If Barney alternatively had chosen to take the minimum Pension of $40,000 only and treat the additional withdrawal of $160,000 as a Lump Sum withdrawal, the tax result would be completely different. That is on the $40,000 Pension withdrawal, Barney would be taxed on 80% of the Pension income (i.e. $32,000). Tax on $32,000 is $2,617. After applying a 15% "Pension Rebate" of $4,800 ($32,000 x 15%) the net tax payable is $0. It is noted that if the Pension Rebate creates a refund the refund is lost.

On the remaining $160,000 Lump Sum withdrawal, Barney would be taxed on 80% of the Lump Sum withdrawal (i.e. $128,000). Given that Barney can access the first $205,000 (i.e. the low rate cap amount for the 2018/2019 Financial Year) in Lump Sum withdrawals tax free, the entire $128,000 would be tax free.

This means that Barney's withdrawal of $200,000 is now completely tax free (i.e. a Pension Withdrawal of $40,000 that is tax free plus a Lump Sum withdrawal of $160,000 that is tax free). This simple strategy has saved Barney $25,897.

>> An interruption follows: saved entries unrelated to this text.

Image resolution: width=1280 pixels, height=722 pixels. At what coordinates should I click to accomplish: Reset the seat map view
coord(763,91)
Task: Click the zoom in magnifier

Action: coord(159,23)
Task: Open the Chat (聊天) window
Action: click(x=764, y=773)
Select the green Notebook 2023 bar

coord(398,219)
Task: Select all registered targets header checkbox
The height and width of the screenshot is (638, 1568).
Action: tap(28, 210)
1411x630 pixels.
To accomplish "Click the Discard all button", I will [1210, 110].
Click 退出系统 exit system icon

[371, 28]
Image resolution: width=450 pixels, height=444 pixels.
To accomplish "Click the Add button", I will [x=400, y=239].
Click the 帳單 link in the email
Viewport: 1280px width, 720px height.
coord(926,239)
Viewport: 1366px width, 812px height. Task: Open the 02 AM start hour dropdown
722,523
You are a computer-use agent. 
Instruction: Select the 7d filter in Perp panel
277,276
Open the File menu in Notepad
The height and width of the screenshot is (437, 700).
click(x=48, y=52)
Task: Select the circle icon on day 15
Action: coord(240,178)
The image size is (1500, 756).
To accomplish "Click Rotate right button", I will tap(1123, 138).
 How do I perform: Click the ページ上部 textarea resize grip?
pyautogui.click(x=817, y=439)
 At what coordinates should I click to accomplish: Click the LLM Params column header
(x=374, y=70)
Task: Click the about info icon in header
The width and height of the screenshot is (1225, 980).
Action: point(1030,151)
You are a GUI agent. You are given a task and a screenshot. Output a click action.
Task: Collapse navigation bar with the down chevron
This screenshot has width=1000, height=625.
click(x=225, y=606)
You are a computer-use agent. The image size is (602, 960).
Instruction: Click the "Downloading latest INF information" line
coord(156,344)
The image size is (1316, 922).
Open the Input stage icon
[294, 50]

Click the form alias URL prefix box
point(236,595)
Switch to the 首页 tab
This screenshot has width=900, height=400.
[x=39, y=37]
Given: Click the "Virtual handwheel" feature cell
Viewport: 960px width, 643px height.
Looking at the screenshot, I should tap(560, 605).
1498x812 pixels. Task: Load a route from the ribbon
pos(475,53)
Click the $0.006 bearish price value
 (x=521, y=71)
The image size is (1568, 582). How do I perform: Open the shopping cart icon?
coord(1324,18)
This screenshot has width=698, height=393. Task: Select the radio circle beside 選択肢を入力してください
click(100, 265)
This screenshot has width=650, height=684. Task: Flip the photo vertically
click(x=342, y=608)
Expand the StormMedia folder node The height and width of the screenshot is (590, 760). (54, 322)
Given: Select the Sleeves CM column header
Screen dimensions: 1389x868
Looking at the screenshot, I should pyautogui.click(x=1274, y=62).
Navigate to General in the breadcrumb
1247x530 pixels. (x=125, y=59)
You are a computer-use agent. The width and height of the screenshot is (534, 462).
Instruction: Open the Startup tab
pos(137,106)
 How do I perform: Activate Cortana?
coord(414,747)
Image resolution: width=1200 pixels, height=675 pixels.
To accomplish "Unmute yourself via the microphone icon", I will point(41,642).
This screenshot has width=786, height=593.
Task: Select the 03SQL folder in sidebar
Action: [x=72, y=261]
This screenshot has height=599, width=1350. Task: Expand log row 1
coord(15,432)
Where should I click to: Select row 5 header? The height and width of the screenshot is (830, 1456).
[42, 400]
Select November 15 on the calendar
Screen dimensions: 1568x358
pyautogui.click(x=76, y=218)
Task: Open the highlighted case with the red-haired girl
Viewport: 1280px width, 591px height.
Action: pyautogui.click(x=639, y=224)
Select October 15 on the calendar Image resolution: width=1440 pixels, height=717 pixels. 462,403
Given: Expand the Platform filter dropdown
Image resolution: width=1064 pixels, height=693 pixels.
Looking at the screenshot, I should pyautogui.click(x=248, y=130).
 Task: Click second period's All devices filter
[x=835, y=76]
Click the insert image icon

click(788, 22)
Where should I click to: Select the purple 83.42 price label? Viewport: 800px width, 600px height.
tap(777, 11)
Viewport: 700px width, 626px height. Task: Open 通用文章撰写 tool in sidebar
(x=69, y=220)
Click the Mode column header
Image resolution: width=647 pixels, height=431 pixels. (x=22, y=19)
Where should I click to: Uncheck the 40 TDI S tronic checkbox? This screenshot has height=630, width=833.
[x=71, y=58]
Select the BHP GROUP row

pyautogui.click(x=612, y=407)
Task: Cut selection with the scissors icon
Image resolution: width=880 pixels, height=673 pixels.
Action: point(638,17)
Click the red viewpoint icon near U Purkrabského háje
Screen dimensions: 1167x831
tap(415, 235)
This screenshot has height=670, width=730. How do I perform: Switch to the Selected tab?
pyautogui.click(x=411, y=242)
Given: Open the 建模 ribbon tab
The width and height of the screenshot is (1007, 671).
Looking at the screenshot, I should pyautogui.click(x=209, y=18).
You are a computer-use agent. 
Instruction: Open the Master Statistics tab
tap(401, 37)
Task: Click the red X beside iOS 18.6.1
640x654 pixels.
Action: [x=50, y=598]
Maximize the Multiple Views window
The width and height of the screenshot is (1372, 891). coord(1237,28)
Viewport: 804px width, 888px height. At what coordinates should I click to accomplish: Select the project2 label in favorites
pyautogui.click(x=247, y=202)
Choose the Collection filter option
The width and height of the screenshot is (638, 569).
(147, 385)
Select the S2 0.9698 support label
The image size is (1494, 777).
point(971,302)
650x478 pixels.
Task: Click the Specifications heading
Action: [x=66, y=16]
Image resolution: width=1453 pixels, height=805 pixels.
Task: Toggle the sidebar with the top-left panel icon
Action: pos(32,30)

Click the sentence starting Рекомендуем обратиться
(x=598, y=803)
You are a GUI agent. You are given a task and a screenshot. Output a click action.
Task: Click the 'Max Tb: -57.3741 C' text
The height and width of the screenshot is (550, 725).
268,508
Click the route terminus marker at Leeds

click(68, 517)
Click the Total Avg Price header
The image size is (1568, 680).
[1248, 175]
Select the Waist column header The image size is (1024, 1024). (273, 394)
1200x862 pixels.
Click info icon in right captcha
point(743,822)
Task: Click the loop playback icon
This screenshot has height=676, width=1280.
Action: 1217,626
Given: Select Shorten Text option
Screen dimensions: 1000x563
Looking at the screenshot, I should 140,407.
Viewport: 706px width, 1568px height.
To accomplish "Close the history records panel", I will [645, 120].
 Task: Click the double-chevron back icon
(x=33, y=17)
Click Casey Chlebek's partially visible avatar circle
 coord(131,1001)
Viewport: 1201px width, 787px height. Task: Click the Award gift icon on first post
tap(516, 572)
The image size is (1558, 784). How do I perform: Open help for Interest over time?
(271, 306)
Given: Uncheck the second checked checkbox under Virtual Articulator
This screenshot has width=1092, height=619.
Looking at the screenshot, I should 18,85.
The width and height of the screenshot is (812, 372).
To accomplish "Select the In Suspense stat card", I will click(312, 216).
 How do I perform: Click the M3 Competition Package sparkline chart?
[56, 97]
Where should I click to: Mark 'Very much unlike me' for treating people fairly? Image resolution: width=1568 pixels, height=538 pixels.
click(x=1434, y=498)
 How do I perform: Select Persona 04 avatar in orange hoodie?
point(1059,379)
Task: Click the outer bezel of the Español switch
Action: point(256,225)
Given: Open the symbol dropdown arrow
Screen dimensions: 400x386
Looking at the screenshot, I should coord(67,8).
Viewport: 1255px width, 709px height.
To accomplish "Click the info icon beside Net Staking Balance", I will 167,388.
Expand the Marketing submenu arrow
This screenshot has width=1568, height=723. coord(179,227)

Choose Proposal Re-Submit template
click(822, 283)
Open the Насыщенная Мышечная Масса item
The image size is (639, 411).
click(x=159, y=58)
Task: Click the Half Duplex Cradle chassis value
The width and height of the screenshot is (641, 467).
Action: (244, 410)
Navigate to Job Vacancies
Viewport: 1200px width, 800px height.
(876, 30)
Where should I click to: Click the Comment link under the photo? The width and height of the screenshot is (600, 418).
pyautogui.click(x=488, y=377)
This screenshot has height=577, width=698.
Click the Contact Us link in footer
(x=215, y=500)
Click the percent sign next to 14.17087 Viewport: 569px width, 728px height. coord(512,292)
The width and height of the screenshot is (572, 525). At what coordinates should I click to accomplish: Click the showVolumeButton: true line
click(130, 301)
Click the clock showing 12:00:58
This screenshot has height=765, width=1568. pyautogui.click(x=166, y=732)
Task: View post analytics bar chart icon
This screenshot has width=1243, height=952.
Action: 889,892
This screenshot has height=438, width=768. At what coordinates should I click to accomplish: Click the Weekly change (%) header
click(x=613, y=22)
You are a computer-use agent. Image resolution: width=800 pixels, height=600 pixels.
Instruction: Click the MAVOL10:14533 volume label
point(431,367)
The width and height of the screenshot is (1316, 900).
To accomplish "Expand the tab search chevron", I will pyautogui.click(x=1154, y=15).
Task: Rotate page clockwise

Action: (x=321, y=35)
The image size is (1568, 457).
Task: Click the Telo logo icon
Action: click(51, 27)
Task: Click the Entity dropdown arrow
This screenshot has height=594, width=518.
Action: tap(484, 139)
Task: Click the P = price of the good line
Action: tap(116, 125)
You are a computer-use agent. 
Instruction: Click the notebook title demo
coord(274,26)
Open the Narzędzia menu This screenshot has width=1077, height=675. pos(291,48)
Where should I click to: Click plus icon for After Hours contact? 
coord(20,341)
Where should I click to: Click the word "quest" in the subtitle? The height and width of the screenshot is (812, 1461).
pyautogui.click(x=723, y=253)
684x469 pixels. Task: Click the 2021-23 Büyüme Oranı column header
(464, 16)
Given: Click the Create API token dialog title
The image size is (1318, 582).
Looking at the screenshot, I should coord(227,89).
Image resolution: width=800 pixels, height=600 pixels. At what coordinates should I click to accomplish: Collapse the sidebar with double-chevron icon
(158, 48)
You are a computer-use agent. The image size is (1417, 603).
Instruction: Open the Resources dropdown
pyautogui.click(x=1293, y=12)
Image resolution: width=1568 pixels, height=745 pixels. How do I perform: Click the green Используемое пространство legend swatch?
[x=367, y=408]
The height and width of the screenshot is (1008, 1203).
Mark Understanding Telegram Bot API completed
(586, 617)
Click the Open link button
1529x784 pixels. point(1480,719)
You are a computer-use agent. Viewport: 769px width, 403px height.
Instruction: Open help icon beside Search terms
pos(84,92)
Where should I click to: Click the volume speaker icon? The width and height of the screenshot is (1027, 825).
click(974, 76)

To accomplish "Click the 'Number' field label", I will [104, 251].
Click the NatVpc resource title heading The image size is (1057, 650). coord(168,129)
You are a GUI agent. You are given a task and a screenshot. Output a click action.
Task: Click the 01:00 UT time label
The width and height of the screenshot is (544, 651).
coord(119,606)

Remember that Barney cannot treat the entire $200,000 as Lump Sum withdrawal as he would fail to meet the annual minimum pension requirement in this case and at least $40,000 (i.e. $1,000,000 x 4%) must be treated as a Pension withdrawal. He will also need to report the $160,000 Lump Sum withdrawal via the TBAR.

 
 
Seek Professional Advice from a Financial Adviser

ESUPERFUND is a no advice model and does not provide financial advice to clients. We recommend that you seek professional advice from a financial adviser on the withdrawal type in view of your personal circumstances. A licensed financial adviser will consider your personal situation and make a recommendation suitable to your financial needs.

It should always be remembered that Trustees are legally responsible for all the decisions made even if you obtain advice from a Financial Planner. Whilst a Financial Professional can provide advice and assistance you are ultimately responsible for the Fund.